Corentin : Attends un instant : ça ne fait que 160 ans qu’il y a des relations entre les deux pays ? Mais pourtant ils sont beaucoup plus vieux que ça, ces pays ! Que s’est-il passé ?
Thomas : Il s’est passé que plein de choses, à vrai dire. Tout commence au XVIe siècle, quand des navigateurs portugais deviennent les premiers européens à débarquer au Japon. Là-bas, ils ont commencé à christianiser la population - je vous invite à voir le très beau film Silence, de Martin Scorcese, à ce sujet - à importer des armes à feu, et à laisser des traces dans la gastronomie japonaise, comme les tempura, qui sont des fritures dont le nom dérive de Tempora, qui désigne le Carême en latin.
Corentin : Mais qu’est-ce que tu me parles de Portugal, là ? C’est relations franco-japonaises dont on parle, enfin !

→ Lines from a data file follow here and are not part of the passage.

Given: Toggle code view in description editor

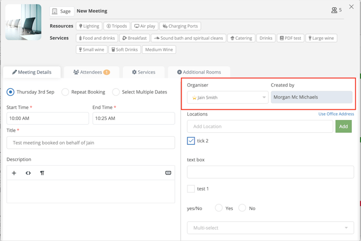Looking at the screenshot, I should pos(28,173).
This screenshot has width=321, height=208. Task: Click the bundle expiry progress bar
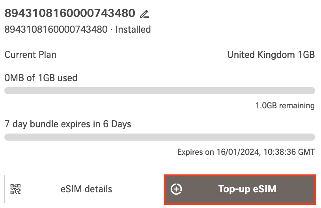click(159, 137)
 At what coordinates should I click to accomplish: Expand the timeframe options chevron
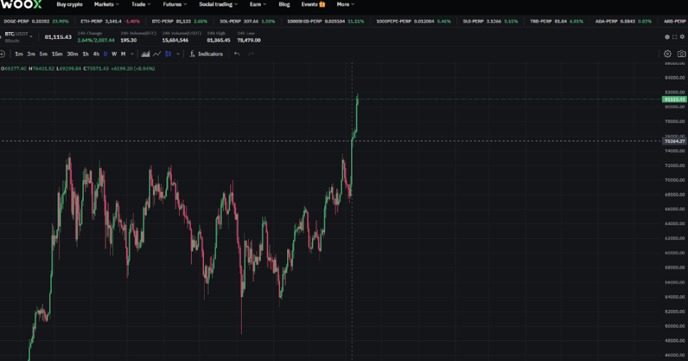pos(131,54)
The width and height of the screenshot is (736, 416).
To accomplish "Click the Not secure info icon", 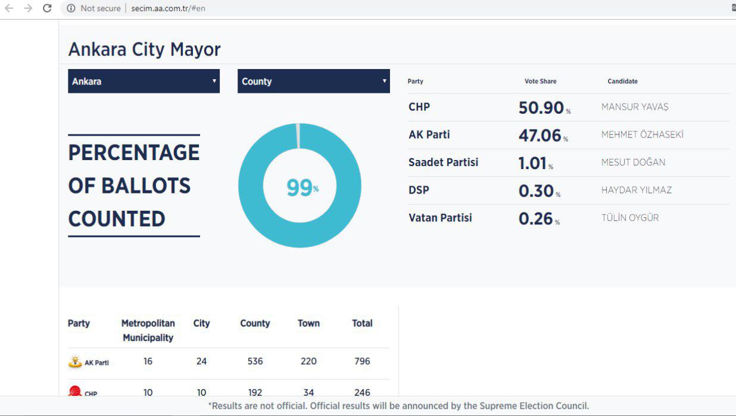I will click(x=71, y=8).
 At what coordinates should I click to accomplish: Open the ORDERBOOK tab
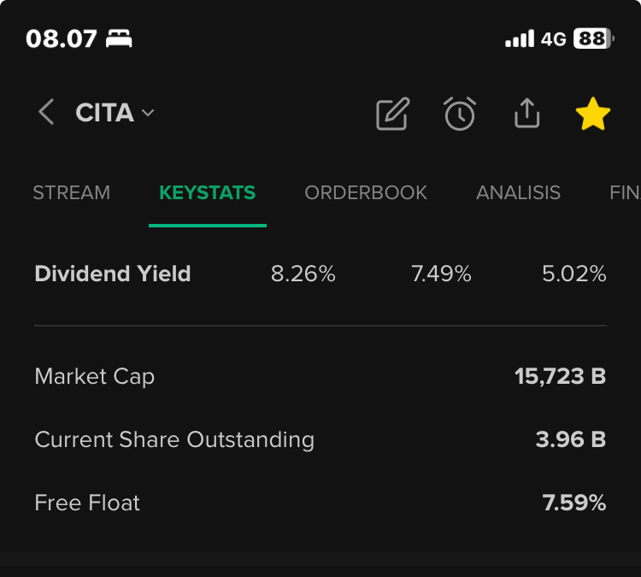(366, 192)
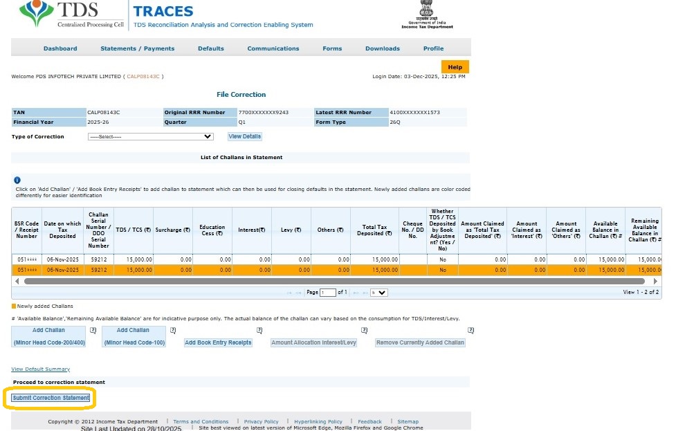Viewport: 676px width, 431px height.
Task: Click the page number input field
Action: 328,293
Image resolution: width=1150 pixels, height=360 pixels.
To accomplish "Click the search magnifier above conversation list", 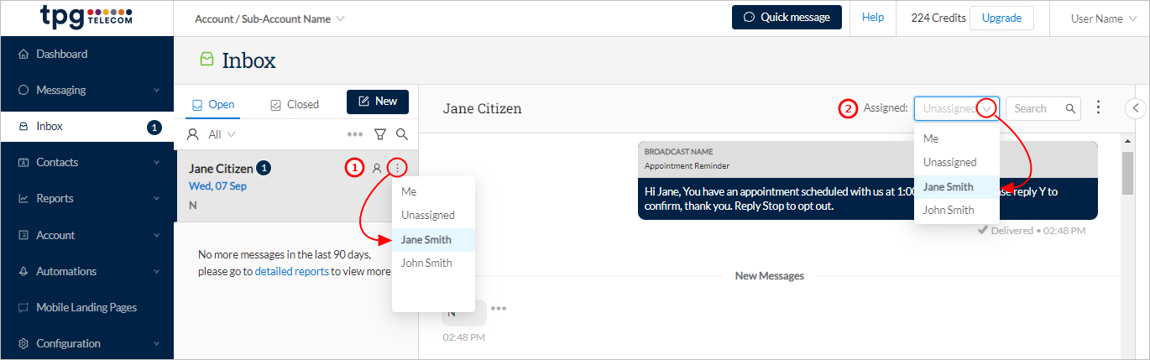I will 402,134.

Thomas : Patience, mon ami, patience. Ce qu’il faut savoir, c’est que le Japon du XVIe siècle est loin d’être un pays uni et pacifié. Au contraire, la myriade de clans locaux qui constituent l’archipel se font la guerre depuis longtemps, l’empereur n’ayant qu’un rôle d’homme de paille. Quand le pays est enfin à nouveau unifié en 1603, le nouveau gouvernement en place, que l’on appelle le shogunat, dirigé par la dynastie des Tokugawa, voit d’un mauvais oeil cette influence étrangère, qui pourrait déstabiliser le pays. Du coup, à partir de 1633, le shogunat instaure une politique d’isolationnisme strict, appelée Sakoku. Cette période, durant laquelle les étrangers, à de très rares exceptions, ne peuvent entrer au Japon, et où les japonais ne peuvent quitter le pays, va durer jusqu’en 1853. Elle dure donc pendant 220 ans.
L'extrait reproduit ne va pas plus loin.